-- DIRECTIONS FOR THIS TASK --
Copy out the lines of the material that include the string "arrow".

[[ DATA SUPPLIED, beginning ]]

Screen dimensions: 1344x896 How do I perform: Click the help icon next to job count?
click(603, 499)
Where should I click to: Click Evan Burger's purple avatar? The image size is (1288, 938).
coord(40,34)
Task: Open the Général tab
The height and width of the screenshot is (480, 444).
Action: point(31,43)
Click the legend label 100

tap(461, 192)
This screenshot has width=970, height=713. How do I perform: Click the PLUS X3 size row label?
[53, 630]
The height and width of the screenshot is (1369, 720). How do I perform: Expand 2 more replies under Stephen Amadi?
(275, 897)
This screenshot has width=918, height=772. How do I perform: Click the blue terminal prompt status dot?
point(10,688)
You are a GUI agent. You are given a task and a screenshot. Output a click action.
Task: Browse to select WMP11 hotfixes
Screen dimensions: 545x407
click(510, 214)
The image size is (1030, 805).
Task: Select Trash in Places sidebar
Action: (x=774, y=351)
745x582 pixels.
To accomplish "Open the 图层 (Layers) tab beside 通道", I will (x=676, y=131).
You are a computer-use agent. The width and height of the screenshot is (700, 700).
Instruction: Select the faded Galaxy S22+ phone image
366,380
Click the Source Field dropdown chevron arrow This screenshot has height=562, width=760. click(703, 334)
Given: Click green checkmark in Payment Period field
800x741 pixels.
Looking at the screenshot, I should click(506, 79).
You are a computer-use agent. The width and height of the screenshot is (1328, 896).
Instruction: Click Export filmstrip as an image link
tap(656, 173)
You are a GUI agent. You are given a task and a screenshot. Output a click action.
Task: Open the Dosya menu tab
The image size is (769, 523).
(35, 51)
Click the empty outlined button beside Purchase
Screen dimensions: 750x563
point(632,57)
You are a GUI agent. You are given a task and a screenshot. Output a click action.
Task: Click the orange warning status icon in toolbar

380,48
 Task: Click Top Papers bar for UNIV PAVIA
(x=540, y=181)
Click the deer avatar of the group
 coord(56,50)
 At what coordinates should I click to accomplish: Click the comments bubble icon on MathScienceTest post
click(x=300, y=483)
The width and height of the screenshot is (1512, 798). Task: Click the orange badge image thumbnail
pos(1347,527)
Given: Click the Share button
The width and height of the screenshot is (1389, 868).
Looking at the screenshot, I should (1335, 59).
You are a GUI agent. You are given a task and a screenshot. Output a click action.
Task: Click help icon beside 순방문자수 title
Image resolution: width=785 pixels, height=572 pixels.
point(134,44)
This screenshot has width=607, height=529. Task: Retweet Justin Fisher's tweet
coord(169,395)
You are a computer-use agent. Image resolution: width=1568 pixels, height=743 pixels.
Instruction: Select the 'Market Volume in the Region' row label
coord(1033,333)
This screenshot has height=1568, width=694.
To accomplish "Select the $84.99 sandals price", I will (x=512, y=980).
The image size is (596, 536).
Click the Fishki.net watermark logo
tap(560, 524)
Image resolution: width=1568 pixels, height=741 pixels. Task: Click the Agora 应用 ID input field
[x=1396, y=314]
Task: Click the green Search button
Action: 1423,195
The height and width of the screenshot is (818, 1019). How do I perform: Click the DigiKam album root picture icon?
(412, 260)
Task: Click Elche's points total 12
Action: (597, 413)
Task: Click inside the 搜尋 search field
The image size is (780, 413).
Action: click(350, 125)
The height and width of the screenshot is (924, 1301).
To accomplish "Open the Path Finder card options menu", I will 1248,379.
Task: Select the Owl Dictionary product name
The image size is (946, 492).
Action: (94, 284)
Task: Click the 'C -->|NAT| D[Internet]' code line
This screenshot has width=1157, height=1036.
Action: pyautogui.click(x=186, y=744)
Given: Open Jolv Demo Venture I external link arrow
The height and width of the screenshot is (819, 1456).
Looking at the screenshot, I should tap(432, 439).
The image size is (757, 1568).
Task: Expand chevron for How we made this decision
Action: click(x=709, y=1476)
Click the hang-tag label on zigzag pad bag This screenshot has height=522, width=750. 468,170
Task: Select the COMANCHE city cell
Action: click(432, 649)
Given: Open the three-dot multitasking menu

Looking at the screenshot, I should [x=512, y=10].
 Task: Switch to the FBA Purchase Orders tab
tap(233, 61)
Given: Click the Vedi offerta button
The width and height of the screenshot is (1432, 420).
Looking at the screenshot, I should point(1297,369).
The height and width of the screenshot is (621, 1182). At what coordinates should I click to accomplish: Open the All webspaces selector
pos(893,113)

[[ DATA SUPPLIED, end ]]

-- YOUR SOLUTION --
Click the Source Field dropdown chevron arrow This screenshot has height=562, width=760. click(703, 334)
Given: Open Jolv Demo Venture I external link arrow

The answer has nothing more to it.